Saved data entries:
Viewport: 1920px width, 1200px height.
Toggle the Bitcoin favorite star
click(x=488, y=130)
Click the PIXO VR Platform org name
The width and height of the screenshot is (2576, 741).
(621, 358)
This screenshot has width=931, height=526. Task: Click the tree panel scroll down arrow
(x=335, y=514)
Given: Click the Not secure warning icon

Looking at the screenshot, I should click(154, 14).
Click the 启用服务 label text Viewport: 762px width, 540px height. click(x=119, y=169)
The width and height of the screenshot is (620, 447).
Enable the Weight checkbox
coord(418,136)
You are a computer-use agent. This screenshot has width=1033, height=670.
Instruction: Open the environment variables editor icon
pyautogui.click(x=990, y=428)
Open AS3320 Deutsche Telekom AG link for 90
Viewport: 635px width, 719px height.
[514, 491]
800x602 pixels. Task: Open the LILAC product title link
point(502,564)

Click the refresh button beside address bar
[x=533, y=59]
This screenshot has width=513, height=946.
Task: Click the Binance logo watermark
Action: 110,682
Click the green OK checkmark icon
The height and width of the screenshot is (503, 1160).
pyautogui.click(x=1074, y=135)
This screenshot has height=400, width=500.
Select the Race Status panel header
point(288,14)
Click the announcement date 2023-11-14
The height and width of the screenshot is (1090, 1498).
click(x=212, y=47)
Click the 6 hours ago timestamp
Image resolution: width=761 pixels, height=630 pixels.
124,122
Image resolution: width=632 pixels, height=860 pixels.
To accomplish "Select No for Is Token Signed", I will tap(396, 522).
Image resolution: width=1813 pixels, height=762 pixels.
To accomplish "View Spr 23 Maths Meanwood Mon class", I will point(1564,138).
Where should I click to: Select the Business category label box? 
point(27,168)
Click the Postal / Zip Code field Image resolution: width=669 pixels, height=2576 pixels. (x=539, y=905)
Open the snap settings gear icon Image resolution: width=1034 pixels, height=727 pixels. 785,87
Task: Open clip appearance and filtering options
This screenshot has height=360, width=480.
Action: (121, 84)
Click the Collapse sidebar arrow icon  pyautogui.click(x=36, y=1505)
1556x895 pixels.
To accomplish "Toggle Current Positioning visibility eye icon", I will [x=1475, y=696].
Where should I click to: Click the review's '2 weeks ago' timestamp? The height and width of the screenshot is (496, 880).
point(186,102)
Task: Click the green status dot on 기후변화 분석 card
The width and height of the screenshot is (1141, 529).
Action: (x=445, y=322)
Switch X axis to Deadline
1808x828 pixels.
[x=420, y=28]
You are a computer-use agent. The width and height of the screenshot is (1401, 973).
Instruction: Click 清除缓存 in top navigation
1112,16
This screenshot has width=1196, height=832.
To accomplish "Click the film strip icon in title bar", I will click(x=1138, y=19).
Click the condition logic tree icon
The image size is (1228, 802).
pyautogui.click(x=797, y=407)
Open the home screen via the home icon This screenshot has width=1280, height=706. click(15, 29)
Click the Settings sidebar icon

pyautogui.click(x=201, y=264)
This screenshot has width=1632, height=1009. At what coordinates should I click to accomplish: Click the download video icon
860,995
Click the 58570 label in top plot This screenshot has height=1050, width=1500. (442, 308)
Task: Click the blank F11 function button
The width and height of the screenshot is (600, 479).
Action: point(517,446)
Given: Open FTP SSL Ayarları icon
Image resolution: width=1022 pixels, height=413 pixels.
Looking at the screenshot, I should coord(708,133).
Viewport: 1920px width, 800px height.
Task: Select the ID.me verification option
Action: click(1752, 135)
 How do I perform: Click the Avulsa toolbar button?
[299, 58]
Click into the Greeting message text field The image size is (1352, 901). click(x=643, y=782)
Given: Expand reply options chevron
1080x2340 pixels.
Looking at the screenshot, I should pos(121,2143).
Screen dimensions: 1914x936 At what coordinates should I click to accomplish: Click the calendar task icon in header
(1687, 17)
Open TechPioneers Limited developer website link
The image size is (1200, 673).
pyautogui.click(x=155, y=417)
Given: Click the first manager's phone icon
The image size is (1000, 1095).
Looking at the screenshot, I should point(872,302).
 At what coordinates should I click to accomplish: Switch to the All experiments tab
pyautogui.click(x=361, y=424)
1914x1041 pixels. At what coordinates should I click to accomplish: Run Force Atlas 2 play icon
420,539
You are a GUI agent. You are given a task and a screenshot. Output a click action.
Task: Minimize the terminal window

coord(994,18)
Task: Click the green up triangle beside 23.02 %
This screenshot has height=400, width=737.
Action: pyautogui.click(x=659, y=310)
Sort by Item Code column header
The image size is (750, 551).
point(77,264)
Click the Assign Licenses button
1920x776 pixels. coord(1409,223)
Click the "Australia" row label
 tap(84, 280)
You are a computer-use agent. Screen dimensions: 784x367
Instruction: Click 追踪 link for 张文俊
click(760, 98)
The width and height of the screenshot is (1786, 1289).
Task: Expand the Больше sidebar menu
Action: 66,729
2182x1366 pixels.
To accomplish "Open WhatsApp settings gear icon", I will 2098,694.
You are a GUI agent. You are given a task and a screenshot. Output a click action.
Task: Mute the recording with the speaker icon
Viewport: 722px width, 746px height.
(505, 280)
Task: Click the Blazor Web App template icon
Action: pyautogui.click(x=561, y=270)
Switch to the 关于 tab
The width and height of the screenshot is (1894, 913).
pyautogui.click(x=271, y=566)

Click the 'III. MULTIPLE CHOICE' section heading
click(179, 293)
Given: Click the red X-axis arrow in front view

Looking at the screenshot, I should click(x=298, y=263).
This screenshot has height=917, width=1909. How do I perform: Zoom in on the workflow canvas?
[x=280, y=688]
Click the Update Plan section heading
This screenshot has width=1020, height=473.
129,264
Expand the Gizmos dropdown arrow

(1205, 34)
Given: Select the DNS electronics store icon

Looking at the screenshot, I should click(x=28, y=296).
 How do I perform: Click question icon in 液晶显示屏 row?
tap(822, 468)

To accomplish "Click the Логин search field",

### WHAT TO PRODUCE
Write out every record exactly as it appears above.

### PROBLEM SOLUTION
Viewport: 1920px width, 1200px height.
Toggle the Bitcoin favorite star
click(x=488, y=130)
Click the PIXO VR Platform org name
The width and height of the screenshot is (2576, 741).
(621, 358)
This screenshot has width=931, height=526. Task: Click the tree panel scroll down arrow
(x=335, y=514)
Given: Click the Not secure warning icon

Looking at the screenshot, I should click(154, 14).
Click the 启用服务 label text Viewport: 762px width, 540px height. click(x=119, y=169)
The width and height of the screenshot is (620, 447).
Enable the Weight checkbox
coord(418,136)
You are a computer-use agent. This screenshot has width=1033, height=670.
Instruction: Open the environment variables editor icon
pyautogui.click(x=990, y=428)
Open AS3320 Deutsche Telekom AG link for 90
Viewport: 635px width, 719px height.
[514, 491]
800x602 pixels. Task: Open the LILAC product title link
point(502,564)

Click the refresh button beside address bar
[x=533, y=59]
This screenshot has width=513, height=946.
Task: Click the Binance logo watermark
Action: 110,682
Click the green OK checkmark icon
The height and width of the screenshot is (503, 1160).
pyautogui.click(x=1074, y=135)
This screenshot has height=400, width=500.
Select the Race Status panel header
point(288,14)
Click the announcement date 2023-11-14
The height and width of the screenshot is (1090, 1498).
click(x=212, y=47)
Click the 6 hours ago timestamp
Image resolution: width=761 pixels, height=630 pixels.
124,122
Image resolution: width=632 pixels, height=860 pixels.
To accomplish "Select No for Is Token Signed", I will tap(396, 522).
Image resolution: width=1813 pixels, height=762 pixels.
To accomplish "View Spr 23 Maths Meanwood Mon class", I will point(1564,138).
Where should I click to: Select the Business category label box? 
point(27,168)
Click the Postal / Zip Code field Image resolution: width=669 pixels, height=2576 pixels. (x=539, y=905)
Open the snap settings gear icon Image resolution: width=1034 pixels, height=727 pixels. 785,87
Task: Open clip appearance and filtering options
This screenshot has height=360, width=480.
Action: (121, 84)
Click the Collapse sidebar arrow icon  pyautogui.click(x=36, y=1505)
1556x895 pixels.
To accomplish "Toggle Current Positioning visibility eye icon", I will [x=1475, y=696].
Where should I click to: Click the review's '2 weeks ago' timestamp? The height and width of the screenshot is (496, 880).
point(186,102)
Task: Click the green status dot on 기후변화 분석 card
The width and height of the screenshot is (1141, 529).
Action: (x=445, y=322)
Switch X axis to Deadline
1808x828 pixels.
[x=420, y=28]
You are a computer-use agent. The width and height of the screenshot is (1401, 973).
Instruction: Click 清除缓存 in top navigation
1112,16
This screenshot has width=1196, height=832.
To accomplish "Click the film strip icon in title bar", I will click(x=1138, y=19).
Click the condition logic tree icon
The image size is (1228, 802).
pyautogui.click(x=797, y=407)
Open the home screen via the home icon This screenshot has width=1280, height=706. click(15, 29)
Click the Settings sidebar icon

pyautogui.click(x=201, y=264)
This screenshot has width=1632, height=1009. At what coordinates should I click to accomplish: Click the download video icon
860,995
Click the 58570 label in top plot This screenshot has height=1050, width=1500. (442, 308)
Task: Click the blank F11 function button
The width and height of the screenshot is (600, 479).
Action: point(517,446)
Given: Open FTP SSL Ayarları icon
Image resolution: width=1022 pixels, height=413 pixels.
Looking at the screenshot, I should coord(708,133).
Viewport: 1920px width, 800px height.
Task: Select the ID.me verification option
Action: click(1752, 135)
 How do I perform: Click the Avulsa toolbar button?
[299, 58]
Click into the Greeting message text field The image size is (1352, 901). click(x=643, y=782)
Given: Expand reply options chevron
1080x2340 pixels.
Looking at the screenshot, I should pos(121,2143).
Screen dimensions: 1914x936 At what coordinates should I click to accomplish: Click the calendar task icon in header
(1687, 17)
Open TechPioneers Limited developer website link
The image size is (1200, 673).
pyautogui.click(x=155, y=417)
Given: Click the first manager's phone icon
The image size is (1000, 1095).
Looking at the screenshot, I should point(872,302).
 At what coordinates should I click to accomplish: Switch to the All experiments tab
pyautogui.click(x=361, y=424)
1914x1041 pixels. At what coordinates should I click to accomplish: Run Force Atlas 2 play icon
420,539
You are a GUI agent. You are given a task and a screenshot. Output a click action.
Task: Minimize the terminal window

coord(994,18)
Task: Click the green up triangle beside 23.02 %
This screenshot has height=400, width=737.
Action: pyautogui.click(x=659, y=310)
Sort by Item Code column header
The image size is (750, 551).
point(77,264)
Click the Assign Licenses button
1920x776 pixels. coord(1409,223)
Click the "Australia" row label
 tap(84, 280)
You are a computer-use agent. Screen dimensions: 784x367
Instruction: Click 追踪 link for 张文俊
click(760, 98)
The width and height of the screenshot is (1786, 1289).
Task: Expand the Больше sidebar menu
Action: 66,729
2182x1366 pixels.
To accomplish "Open WhatsApp settings gear icon", I will 2098,694.
You are a GUI agent. You are given a task and a screenshot. Output a click action.
Task: Mute the recording with the speaker icon
Viewport: 722px width, 746px height.
(505, 280)
Task: Click the Blazor Web App template icon
Action: pyautogui.click(x=561, y=270)
Switch to the 关于 tab
The width and height of the screenshot is (1894, 913).
pyautogui.click(x=271, y=566)

Click the 'III. MULTIPLE CHOICE' section heading
click(179, 293)
Given: Click the red X-axis arrow in front view

Looking at the screenshot, I should click(x=298, y=263).
This screenshot has height=917, width=1909. How do I perform: Zoom in on the workflow canvas?
[x=280, y=688]
Click the Update Plan section heading
This screenshot has width=1020, height=473.
129,264
Expand the Gizmos dropdown arrow

(1205, 34)
Given: Select the DNS electronics store icon

Looking at the screenshot, I should click(x=28, y=296).
 How do I perform: Click question icon in 液晶显示屏 row?
tap(822, 468)

To accomplish "Click the Логин search field",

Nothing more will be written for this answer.